This is what I've done so far:

mapping = dict(enumerate(['a', 'bill', 'smith']))
for i in mapping.items():
if len(i[1])>1:
    mapping[i[0]] = [i[1], i[1][0]]
else:
    mapping[i[0]] = [i[1]]

print(mapping)
{0: ['a'], 1: ['bill', 'b'], 2: ['william', 'w'], 3: ['stein', 's']}

I'm now stucked. I would like to use itertools library to iterate over the dict values to create all possible combinations.

Thanks in advance :)

2
  • Would it be infeasible to simply generate all combinations with the standard itertools tools and then filter out the elements that are considered redundant by your criteria? Commented Jun 23, 2020 at 13:10
  • then... how to say a criteria is redundant accoridng to python?
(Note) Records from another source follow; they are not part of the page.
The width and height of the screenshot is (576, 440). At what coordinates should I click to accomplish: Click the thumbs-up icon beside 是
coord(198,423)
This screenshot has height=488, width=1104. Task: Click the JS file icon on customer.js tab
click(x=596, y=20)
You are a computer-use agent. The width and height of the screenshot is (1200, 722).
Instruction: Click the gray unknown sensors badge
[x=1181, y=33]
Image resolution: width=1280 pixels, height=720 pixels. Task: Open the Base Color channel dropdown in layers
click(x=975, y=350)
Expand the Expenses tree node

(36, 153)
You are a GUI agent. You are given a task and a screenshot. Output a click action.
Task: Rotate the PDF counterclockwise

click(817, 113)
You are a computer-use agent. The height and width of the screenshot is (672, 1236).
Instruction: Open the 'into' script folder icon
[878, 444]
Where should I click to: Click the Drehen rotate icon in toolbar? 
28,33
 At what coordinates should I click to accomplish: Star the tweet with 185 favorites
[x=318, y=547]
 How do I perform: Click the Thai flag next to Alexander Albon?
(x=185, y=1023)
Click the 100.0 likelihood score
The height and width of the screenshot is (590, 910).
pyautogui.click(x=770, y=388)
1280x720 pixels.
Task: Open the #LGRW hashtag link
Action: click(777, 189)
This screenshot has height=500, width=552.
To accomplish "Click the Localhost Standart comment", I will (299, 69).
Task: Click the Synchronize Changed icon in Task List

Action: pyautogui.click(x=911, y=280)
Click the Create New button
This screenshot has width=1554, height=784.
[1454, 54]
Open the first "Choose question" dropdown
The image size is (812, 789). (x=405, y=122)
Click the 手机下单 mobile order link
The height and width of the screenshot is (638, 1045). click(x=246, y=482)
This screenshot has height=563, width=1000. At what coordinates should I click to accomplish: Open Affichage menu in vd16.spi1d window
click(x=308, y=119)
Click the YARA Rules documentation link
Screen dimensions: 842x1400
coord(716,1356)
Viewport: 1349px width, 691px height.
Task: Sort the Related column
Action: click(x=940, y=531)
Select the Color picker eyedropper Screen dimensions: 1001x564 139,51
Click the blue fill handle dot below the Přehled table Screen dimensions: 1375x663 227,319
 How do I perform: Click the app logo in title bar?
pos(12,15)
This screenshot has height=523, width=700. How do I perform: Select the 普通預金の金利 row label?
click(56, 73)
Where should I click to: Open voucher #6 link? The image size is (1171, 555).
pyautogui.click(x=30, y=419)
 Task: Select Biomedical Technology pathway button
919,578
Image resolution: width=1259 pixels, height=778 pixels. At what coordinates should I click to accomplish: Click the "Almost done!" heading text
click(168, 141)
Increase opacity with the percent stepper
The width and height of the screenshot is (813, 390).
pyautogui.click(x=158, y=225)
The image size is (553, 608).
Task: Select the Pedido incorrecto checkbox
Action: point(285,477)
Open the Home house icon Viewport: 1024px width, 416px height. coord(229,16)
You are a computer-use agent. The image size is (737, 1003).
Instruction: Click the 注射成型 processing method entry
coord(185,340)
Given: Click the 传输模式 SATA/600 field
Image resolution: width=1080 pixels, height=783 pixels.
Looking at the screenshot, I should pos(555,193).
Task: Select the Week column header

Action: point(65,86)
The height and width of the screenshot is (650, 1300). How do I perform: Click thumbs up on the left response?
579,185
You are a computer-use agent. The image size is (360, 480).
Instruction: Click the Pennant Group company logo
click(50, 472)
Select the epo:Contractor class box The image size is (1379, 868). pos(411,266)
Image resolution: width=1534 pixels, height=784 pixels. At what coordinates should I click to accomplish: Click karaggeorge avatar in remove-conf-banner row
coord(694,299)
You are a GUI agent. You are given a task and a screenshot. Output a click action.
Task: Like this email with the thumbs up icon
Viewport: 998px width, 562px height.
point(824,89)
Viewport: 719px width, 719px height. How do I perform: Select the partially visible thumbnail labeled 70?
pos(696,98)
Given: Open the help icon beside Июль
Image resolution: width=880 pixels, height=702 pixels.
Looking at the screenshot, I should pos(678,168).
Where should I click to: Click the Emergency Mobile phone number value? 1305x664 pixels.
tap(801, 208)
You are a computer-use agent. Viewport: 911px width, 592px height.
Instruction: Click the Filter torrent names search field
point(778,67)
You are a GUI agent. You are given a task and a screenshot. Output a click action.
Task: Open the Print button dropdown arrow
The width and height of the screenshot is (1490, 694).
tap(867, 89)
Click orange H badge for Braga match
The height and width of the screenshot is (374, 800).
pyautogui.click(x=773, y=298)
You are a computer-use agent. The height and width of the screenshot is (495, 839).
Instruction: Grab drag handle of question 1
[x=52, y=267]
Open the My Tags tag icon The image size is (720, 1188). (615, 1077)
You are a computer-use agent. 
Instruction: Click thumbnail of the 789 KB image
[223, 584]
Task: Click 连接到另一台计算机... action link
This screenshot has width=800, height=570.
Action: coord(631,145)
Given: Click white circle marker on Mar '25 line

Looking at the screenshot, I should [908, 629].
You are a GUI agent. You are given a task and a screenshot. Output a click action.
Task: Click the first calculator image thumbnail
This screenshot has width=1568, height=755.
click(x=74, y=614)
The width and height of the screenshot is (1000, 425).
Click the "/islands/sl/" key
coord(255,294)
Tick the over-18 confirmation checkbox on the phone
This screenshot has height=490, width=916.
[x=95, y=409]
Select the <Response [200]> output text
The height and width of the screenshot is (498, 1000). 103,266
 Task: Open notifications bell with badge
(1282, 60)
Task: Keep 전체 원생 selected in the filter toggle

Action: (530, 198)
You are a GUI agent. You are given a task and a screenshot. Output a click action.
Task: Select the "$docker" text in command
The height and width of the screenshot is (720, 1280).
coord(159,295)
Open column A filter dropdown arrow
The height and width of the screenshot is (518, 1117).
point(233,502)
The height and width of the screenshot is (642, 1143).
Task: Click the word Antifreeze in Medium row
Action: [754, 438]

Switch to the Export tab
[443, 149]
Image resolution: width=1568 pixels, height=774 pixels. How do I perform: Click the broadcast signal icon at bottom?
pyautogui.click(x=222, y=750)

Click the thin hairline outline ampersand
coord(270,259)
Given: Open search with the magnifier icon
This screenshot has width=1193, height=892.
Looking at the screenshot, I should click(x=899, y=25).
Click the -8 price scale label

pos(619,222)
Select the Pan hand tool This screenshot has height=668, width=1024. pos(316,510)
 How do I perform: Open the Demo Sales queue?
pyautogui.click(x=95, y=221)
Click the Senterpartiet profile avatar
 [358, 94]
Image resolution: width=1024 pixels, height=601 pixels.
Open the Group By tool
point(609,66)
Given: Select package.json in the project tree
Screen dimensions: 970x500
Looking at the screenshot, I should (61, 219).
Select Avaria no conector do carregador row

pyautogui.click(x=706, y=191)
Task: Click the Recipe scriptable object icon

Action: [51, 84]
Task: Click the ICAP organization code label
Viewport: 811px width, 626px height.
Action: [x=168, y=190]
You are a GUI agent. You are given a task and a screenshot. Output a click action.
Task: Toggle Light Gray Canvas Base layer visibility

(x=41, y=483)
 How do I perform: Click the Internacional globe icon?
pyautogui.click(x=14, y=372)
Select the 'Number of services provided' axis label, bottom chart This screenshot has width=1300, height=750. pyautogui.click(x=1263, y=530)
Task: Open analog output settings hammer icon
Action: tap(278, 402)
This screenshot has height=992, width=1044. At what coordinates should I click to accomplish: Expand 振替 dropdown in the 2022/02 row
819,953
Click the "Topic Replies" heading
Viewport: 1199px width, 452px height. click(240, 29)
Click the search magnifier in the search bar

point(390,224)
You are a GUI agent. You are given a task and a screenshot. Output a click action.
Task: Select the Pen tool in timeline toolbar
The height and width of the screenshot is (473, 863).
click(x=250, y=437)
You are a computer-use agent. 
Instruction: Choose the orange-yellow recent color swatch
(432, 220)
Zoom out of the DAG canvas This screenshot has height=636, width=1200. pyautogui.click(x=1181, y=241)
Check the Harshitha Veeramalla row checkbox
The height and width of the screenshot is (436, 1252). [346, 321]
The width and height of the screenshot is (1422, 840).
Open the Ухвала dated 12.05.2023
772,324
Thanks anyway :) but @schwobaseggl solved it Commented Jun 24, 2020 at 7:54

2 Answers 2

1

You can use some itertools:

from itertools import product, permutations

lst = [list({s, s[:1]}) for s in ['a', 'bill', 'smith']]
# [['a'], ['bill', 'b'], ['s', 'smith']]

for perms in map(permutations, product(*lst)):
    for p in perms:
        print(p)

('a', 'bill', 's')
('a', 's', 'bill')
('bill', 'a', 's')
('bill', 's', 'a')
('s', 'a', 'bill')
('s', 'bill', 'a')
('a', 'bill', 'smith')
('a', 'smith', 'bill')
('bill', 'a', 'smith')
('bill', 'smith', 'a')
('smith', 'a', 'bill')
('smith', 'bill', 'a')
('a', 'b', 's')
('a', 's', 'b')
('b', 'a', 's')
('b', 's', 'a')
('s', 'a', 'b')
('s', 'b', 'a')
('a', 'b', 'smith')
('a', 'smith', 'b')
('b', 'a', 'smith')
('b', 'smith', 'a')
('smith', 'a', 'b')
('smith', 'b', 'a')

The first step creates the list of equivalent lists:

[['a'], ['bill', 'b'], ['s', 'smith']]

then, product produces the cartesian product of the lists in said lists:

('a', 'bill', 's')
('a', 'bill', 'smith')
('a', 'b', 's')
...

and for each of those, permutations gives you, well, all permutations:

('a', 'bill', 's')
('a', 's', 'bill')
('bill', 'a', 's')
...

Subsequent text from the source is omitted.